The original big ticket feature in Solaris 10 was Zones, a simple virtualization technology that allowed a set of processes to be put aside in a separate namespace and be under the illusion that this was a separate computer system, all under a single shared kernel.

As a result of this sleight of hand, you could connect to a zone using ssh (or, remember this was way back, telnet or rsh), and from the application level you really were in a separate system - with your own file system and network namespaces. It was like magic.

Of the features in Solaris 10, Zones and DTrace were present early in the beta cycle, while SMF just made it into the last couple of beta builds, and ZFS wasn't actually available to customers until well after the first Solaris 10 release.

I ended up using zones in production quite accidentally.
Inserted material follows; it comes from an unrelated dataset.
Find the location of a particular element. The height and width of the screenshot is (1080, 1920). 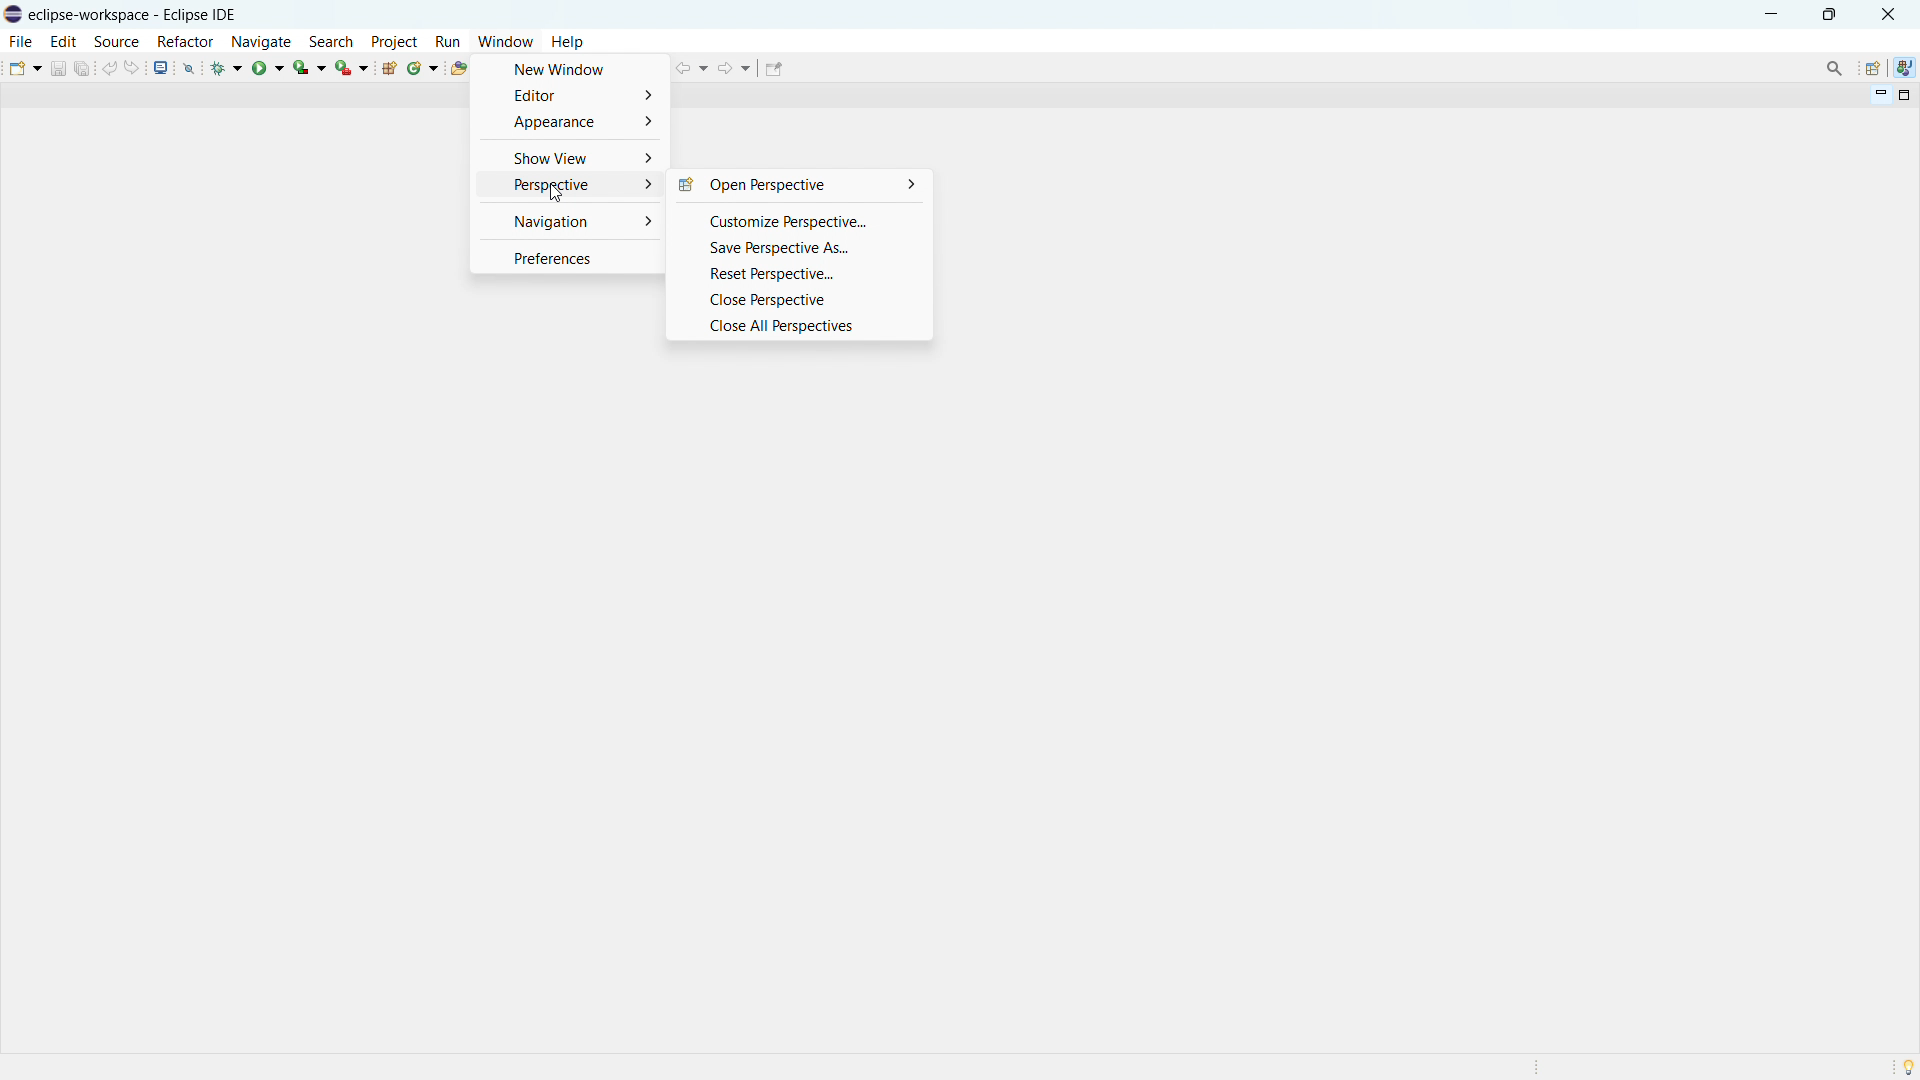

access command and other items is located at coordinates (1834, 67).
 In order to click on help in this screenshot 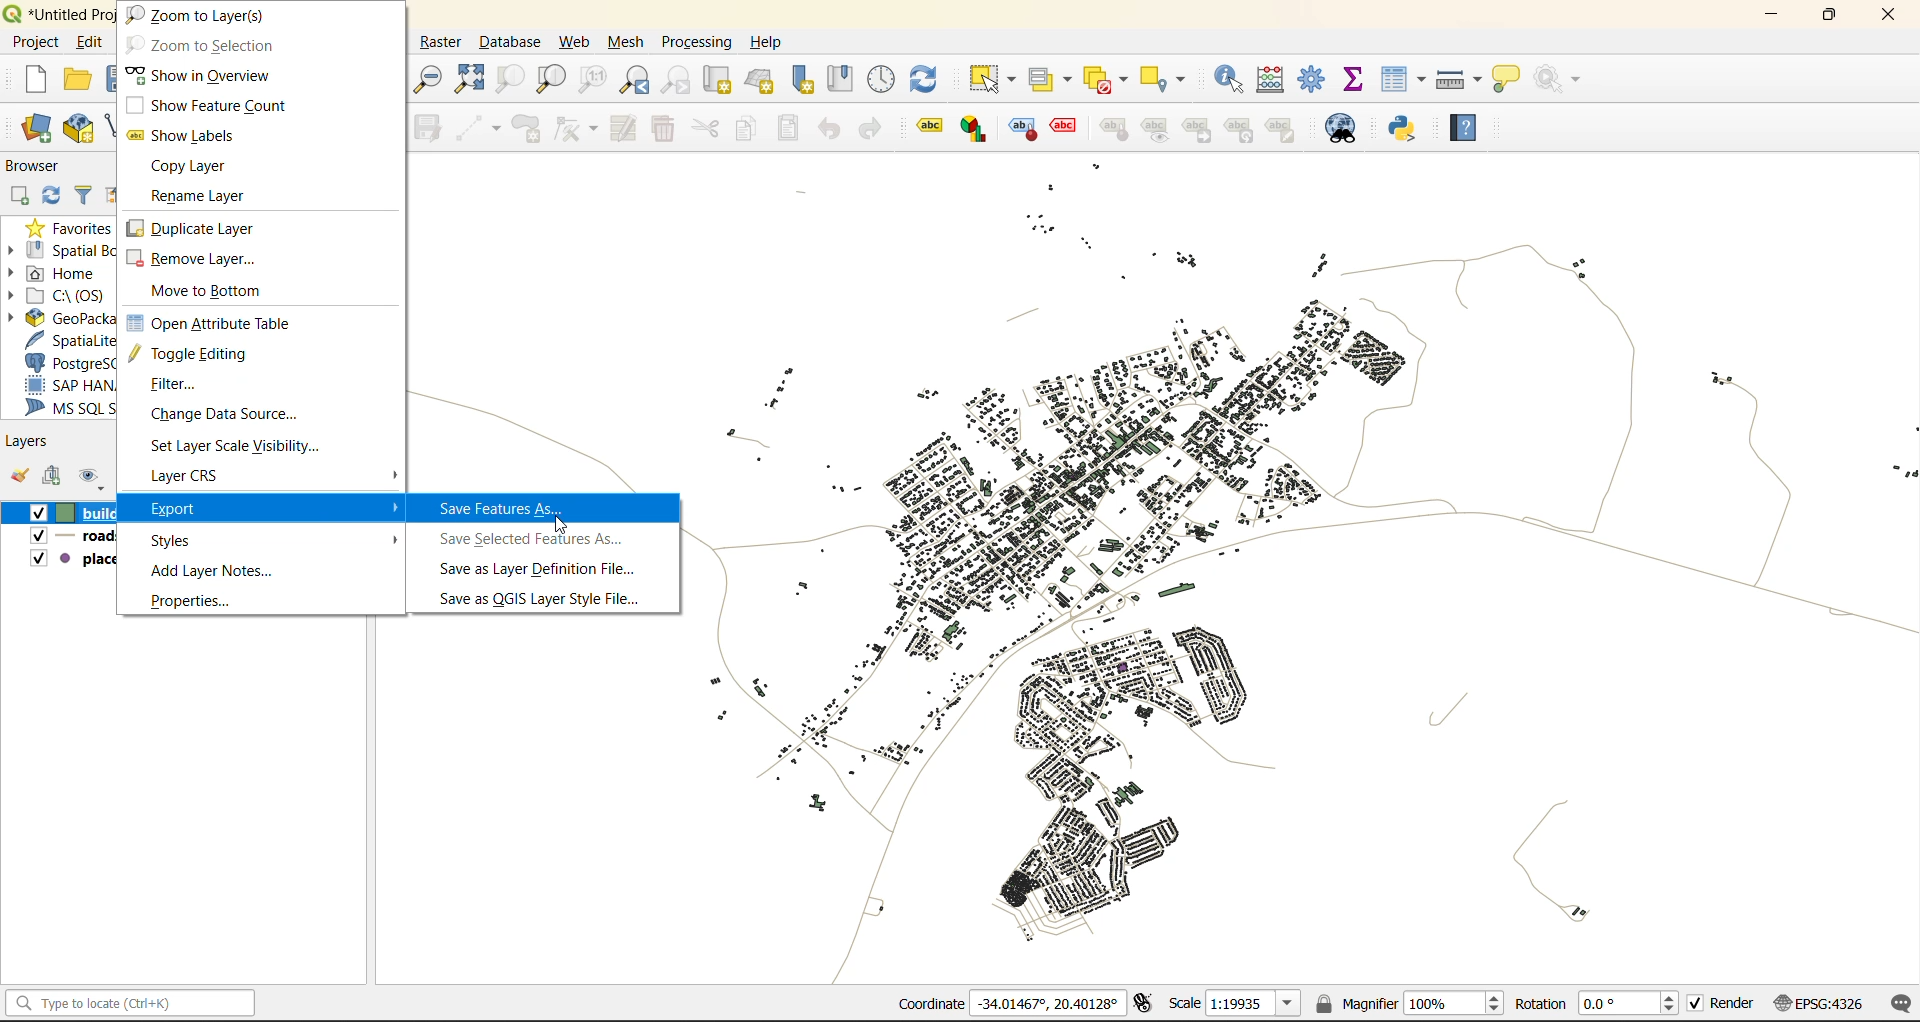, I will do `click(1465, 128)`.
In the Solaris 10 Platinum Beta, we were testing the new features, just giving them a good beating, when one of our webservers (it was something like a Netra X1) died. Sure, we could have got it repaired, or reconfigured another server. But as an experiment, I simply fired up a zone on one of my beta systems, gave it the IP address of the failed server, installed apache, copied over the website, and we were back in service in about 5 minutes.

The Zones framework turns out to be incredibly flexible and powerful. I suspect most don't realize just what it's actually capable of, as Sun only gave you a canned product in two variations - whole-root and sparse-root zones. Later you saw glimpses of the power available with the first incarnation of LX zones (or SCLA - Solaris Containers for Linux Applications) and then the Solaris 8 and Solaris 9 containers, which allowed a different set of applications to run inside a zone.

Things actually became more limited in OpenSolaris and its derivatives such as Solaris 11; not only was LX removed, but so were sparse-root zones, and the diversity of potential zone types dwindled.

In illumos, some of the distributions have pushed Zones a bit further. Tribblix brought back sparse root zones, and introduced the alien brand - essentially a way to run any illumos OS or application in a zone. OmniOS has brought back LX, and it's reasonably current (in terms of keeping up with changes in the Linux world). SmartOS ran KVM in Zones, allowing double-hulled virtualization. And we now have bhyve as a fully supported offering for any illumos distribution, usually
embedded in a Zone.

Using a sparse-root zone is incredibly efficient. By sharing the main operating system files (mostly /lib and /usr, but can be others) you can save huge amounts of disk space - you only have to have one copy so that's a saving of anything for a couple of hundred megabytes to a couple of gigabytes of storage per zone. It gets better, because the read-only segments of any binaries and shared libraries are shared between zones, which dramatically reduces the additional memory footprint of each zone. Further on from that, because Solaris has this trick whereby any shared object used more that 8 times (or something like that) is kept resident in memory, all the common applications are always in memory and start incredibly quickly.

One of the things I did was use sparse-root zones and shared filesystems for a development -> test -> production setup. Basically, you create 3 zones, sparse-root ensures they're identical, and 3 filesystems - one each for development, test, and production. You share the development filesystem read-only into the test zone, so deployment from development to test is a straight copy. Likewise test to production.

One of the weaknesses of the way that zones were managed (distinct from the underlying technology framework) is that it was based around packaging. In Solaris 10, packaging and packages knew about zones, and the details about what files and packages ended up in a zone was embedded in the package metadata. Not only is this complex, it's also very rigid - you can't evolve the system without changing the packaging system and modifying all the packages. Sadly, IPS carried forward the same mistake. (In Tribblix, packaging knows nothing about zones whatsoever, but my zones understand packaging and can do the right thing with it - not only with much more flexibility but many times quicker.)

Later on in the Solaris 10 timeframe we got ZFS, which allowed you to do interesting things around sharing data and quickly creating copies of data for zones, allowing you to extend the virtual capabilities of zones from cpu and memory to storage. And the key missing piece, virtualized networking, never made it to Solaris 10 at all, but had to wait for crossbow to arrive in OpenSolaris.